■ PROVIDED MATERIAL:
▬▬▬▬▬▬

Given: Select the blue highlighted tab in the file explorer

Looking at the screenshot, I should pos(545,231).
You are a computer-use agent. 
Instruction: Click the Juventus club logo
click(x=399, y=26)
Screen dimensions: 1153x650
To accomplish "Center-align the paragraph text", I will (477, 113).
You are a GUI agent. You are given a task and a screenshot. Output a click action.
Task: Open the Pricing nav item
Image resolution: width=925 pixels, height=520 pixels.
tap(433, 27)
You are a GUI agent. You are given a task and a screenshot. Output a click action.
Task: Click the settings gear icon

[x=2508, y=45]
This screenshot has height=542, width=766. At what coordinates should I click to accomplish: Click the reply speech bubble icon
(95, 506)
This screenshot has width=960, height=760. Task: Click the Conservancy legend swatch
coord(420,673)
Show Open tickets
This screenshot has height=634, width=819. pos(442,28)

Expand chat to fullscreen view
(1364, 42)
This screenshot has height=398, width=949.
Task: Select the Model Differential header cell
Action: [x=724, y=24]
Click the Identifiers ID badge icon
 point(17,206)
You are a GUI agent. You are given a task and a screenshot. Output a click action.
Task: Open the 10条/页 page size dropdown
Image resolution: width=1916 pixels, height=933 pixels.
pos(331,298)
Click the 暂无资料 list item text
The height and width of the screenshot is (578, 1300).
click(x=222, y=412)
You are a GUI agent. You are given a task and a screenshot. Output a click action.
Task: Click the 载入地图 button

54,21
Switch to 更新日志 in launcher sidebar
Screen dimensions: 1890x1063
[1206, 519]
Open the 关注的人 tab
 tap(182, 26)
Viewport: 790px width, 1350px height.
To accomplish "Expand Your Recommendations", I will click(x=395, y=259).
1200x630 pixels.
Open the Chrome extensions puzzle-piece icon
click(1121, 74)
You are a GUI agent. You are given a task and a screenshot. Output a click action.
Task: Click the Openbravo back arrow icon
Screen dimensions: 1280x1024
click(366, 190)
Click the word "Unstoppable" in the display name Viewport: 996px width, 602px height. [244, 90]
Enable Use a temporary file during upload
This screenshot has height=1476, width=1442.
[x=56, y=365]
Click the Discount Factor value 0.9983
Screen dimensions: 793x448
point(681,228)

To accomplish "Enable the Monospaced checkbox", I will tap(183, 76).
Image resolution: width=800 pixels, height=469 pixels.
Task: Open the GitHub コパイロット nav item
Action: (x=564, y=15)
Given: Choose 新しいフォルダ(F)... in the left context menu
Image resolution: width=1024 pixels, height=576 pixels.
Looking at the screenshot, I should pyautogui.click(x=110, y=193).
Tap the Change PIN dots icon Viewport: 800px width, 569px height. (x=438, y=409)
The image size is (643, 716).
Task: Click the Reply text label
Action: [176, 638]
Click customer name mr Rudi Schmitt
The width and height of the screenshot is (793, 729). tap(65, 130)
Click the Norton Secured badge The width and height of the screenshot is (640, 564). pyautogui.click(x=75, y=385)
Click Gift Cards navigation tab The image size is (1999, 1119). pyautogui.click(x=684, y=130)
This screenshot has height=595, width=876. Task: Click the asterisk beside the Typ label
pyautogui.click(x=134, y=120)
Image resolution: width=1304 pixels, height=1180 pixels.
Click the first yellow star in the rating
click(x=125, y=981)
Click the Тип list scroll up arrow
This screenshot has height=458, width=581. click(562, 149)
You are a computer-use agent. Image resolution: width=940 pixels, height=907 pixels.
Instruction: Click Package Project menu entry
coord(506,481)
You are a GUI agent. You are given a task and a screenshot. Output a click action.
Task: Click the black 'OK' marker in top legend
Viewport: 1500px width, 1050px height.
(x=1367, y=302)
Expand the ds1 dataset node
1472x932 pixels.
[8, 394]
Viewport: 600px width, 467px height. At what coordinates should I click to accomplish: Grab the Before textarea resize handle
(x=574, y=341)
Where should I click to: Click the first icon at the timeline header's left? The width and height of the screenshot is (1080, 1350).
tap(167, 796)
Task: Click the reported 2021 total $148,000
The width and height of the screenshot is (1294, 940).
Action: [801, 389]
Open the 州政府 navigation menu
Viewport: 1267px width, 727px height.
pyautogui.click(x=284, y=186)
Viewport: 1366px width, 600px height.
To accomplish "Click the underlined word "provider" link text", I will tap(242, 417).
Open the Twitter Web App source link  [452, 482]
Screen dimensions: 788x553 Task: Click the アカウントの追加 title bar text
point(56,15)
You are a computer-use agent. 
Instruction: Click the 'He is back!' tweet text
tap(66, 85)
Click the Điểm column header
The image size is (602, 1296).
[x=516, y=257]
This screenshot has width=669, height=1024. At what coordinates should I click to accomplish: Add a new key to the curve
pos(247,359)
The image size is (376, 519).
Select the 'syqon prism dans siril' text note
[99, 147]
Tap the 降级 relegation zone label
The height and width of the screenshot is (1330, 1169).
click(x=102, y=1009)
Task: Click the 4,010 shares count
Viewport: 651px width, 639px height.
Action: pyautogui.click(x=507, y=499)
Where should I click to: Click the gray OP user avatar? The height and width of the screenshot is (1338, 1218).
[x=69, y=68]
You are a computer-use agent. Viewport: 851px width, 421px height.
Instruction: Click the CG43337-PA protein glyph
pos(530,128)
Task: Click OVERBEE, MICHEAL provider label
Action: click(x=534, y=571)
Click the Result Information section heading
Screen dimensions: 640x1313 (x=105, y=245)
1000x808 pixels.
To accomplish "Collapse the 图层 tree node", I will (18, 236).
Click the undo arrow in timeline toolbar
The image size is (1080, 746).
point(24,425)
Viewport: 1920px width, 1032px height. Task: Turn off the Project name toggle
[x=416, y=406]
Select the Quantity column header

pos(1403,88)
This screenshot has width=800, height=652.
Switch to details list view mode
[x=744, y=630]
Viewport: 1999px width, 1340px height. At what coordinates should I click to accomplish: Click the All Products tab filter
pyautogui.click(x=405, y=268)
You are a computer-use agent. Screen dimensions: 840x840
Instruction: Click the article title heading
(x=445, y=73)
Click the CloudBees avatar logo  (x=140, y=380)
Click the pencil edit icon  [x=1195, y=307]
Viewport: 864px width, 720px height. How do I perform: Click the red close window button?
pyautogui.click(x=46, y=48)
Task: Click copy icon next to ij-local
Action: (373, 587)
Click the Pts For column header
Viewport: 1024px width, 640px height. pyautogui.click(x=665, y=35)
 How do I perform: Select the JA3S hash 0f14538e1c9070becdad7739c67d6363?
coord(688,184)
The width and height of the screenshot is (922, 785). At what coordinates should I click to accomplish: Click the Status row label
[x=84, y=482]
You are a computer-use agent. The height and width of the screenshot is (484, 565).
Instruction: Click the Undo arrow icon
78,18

▬▬▬▬▬▬

■ TASK BRIEF: Would you set down every entry again, exactly?

■ EXERCISE OUTPUT:
Given: Select the blue highlighted tab in the file explorer

Looking at the screenshot, I should pos(545,231).
You are a computer-use agent. 
Instruction: Click the Juventus club logo
click(x=399, y=26)
Screen dimensions: 1153x650
To accomplish "Center-align the paragraph text", I will (477, 113).
You are a GUI agent. You are given a task and a screenshot. Output a click action.
Task: Open the Pricing nav item
Image resolution: width=925 pixels, height=520 pixels.
tap(433, 27)
You are a GUI agent. You are given a task and a screenshot. Output a click action.
Task: Click the settings gear icon

[x=2508, y=45]
This screenshot has height=542, width=766. At what coordinates should I click to accomplish: Click the reply speech bubble icon
(95, 506)
This screenshot has width=960, height=760. Task: Click the Conservancy legend swatch
coord(420,673)
Show Open tickets
This screenshot has height=634, width=819. pos(442,28)

Expand chat to fullscreen view
(1364, 42)
This screenshot has height=398, width=949.
Task: Select the Model Differential header cell
Action: [x=724, y=24]
Click the Identifiers ID badge icon
 point(17,206)
You are a GUI agent. You are given a task and a screenshot. Output a click action.
Task: Open the 10条/页 page size dropdown
Image resolution: width=1916 pixels, height=933 pixels.
pos(331,298)
Click the 暂无资料 list item text
The height and width of the screenshot is (578, 1300).
click(x=222, y=412)
You are a GUI agent. You are given a task and a screenshot. Output a click action.
Task: Click the 载入地图 button

54,21
Switch to 更新日志 in launcher sidebar
Screen dimensions: 1890x1063
[1206, 519]
Open the 关注的人 tab
 tap(182, 26)
Viewport: 790px width, 1350px height.
To accomplish "Expand Your Recommendations", I will click(x=395, y=259).
1200x630 pixels.
Open the Chrome extensions puzzle-piece icon
click(1121, 74)
You are a GUI agent. You are given a task and a screenshot. Output a click action.
Task: Click the Openbravo back arrow icon
Screen dimensions: 1280x1024
click(366, 190)
Click the word "Unstoppable" in the display name Viewport: 996px width, 602px height. [244, 90]
Enable Use a temporary file during upload
This screenshot has height=1476, width=1442.
[x=56, y=365]
Click the Discount Factor value 0.9983
Screen dimensions: 793x448
point(681,228)

To accomplish "Enable the Monospaced checkbox", I will tap(183, 76).
Image resolution: width=800 pixels, height=469 pixels.
Task: Open the GitHub コパイロット nav item
Action: (x=564, y=15)
Given: Choose 新しいフォルダ(F)... in the left context menu
Image resolution: width=1024 pixels, height=576 pixels.
Looking at the screenshot, I should pyautogui.click(x=110, y=193).
Tap the Change PIN dots icon Viewport: 800px width, 569px height. (x=438, y=409)
The image size is (643, 716).
Task: Click the Reply text label
Action: [176, 638]
Click customer name mr Rudi Schmitt
The width and height of the screenshot is (793, 729). tap(65, 130)
Click the Norton Secured badge The width and height of the screenshot is (640, 564). pyautogui.click(x=75, y=385)
Click Gift Cards navigation tab The image size is (1999, 1119). pyautogui.click(x=684, y=130)
This screenshot has height=595, width=876. Task: Click the asterisk beside the Typ label
pyautogui.click(x=134, y=120)
Image resolution: width=1304 pixels, height=1180 pixels.
Click the first yellow star in the rating
click(x=125, y=981)
Click the Тип list scroll up arrow
This screenshot has height=458, width=581. click(562, 149)
You are a computer-use agent. Image resolution: width=940 pixels, height=907 pixels.
Instruction: Click Package Project menu entry
coord(506,481)
You are a GUI agent. You are given a task and a screenshot. Output a click action.
Task: Click the black 'OK' marker in top legend
Viewport: 1500px width, 1050px height.
(x=1367, y=302)
Expand the ds1 dataset node
1472x932 pixels.
[8, 394]
Viewport: 600px width, 467px height. At what coordinates should I click to accomplish: Grab the Before textarea resize handle
(x=574, y=341)
Where should I click to: Click the first icon at the timeline header's left? The width and height of the screenshot is (1080, 1350).
tap(167, 796)
Task: Click the reported 2021 total $148,000
The width and height of the screenshot is (1294, 940).
Action: [801, 389]
Open the 州政府 navigation menu
Viewport: 1267px width, 727px height.
pyautogui.click(x=284, y=186)
Viewport: 1366px width, 600px height.
To accomplish "Click the underlined word "provider" link text", I will tap(242, 417).
Open the Twitter Web App source link  [452, 482]
Screen dimensions: 788x553 Task: Click the アカウントの追加 title bar text
point(56,15)
You are a computer-use agent. 
Instruction: Click the 'He is back!' tweet text
tap(66, 85)
Click the Điểm column header
The image size is (602, 1296).
[x=516, y=257]
This screenshot has width=669, height=1024. At what coordinates should I click to accomplish: Add a new key to the curve
pos(247,359)
The image size is (376, 519).
Select the 'syqon prism dans siril' text note
[99, 147]
Tap the 降级 relegation zone label
The height and width of the screenshot is (1330, 1169).
click(x=102, y=1009)
Task: Click the 4,010 shares count
Viewport: 651px width, 639px height.
Action: pyautogui.click(x=507, y=499)
Where should I click to: Click the gray OP user avatar? The height and width of the screenshot is (1338, 1218).
[x=69, y=68]
You are a computer-use agent. Viewport: 851px width, 421px height.
Instruction: Click the CG43337-PA protein glyph
pos(530,128)
Task: Click OVERBEE, MICHEAL provider label
Action: click(x=534, y=571)
Click the Result Information section heading
Screen dimensions: 640x1313 (x=105, y=245)
1000x808 pixels.
To accomplish "Collapse the 图层 tree node", I will (18, 236).
Click the undo arrow in timeline toolbar
The image size is (1080, 746).
point(24,425)
Viewport: 1920px width, 1032px height. Task: Turn off the Project name toggle
[x=416, y=406]
Select the Quantity column header

pos(1403,88)
This screenshot has width=800, height=652.
Switch to details list view mode
[x=744, y=630]
Viewport: 1999px width, 1340px height. At what coordinates should I click to accomplish: Click the All Products tab filter
pyautogui.click(x=405, y=268)
You are a computer-use agent. Screen dimensions: 840x840
Instruction: Click the article title heading
(x=445, y=73)
Click the CloudBees avatar logo  (x=140, y=380)
Click the pencil edit icon  [x=1195, y=307]
Viewport: 864px width, 720px height. How do I perform: Click the red close window button?
pyautogui.click(x=46, y=48)
Task: Click copy icon next to ij-local
Action: (373, 587)
Click the Pts For column header
Viewport: 1024px width, 640px height. pyautogui.click(x=665, y=35)
 How do I perform: Select the JA3S hash 0f14538e1c9070becdad7739c67d6363?
coord(688,184)
The width and height of the screenshot is (922, 785). At what coordinates should I click to accomplish: Click the Status row label
[x=84, y=482]
You are a computer-use agent. The height and width of the screenshot is (484, 565).
Instruction: Click the Undo arrow icon
78,18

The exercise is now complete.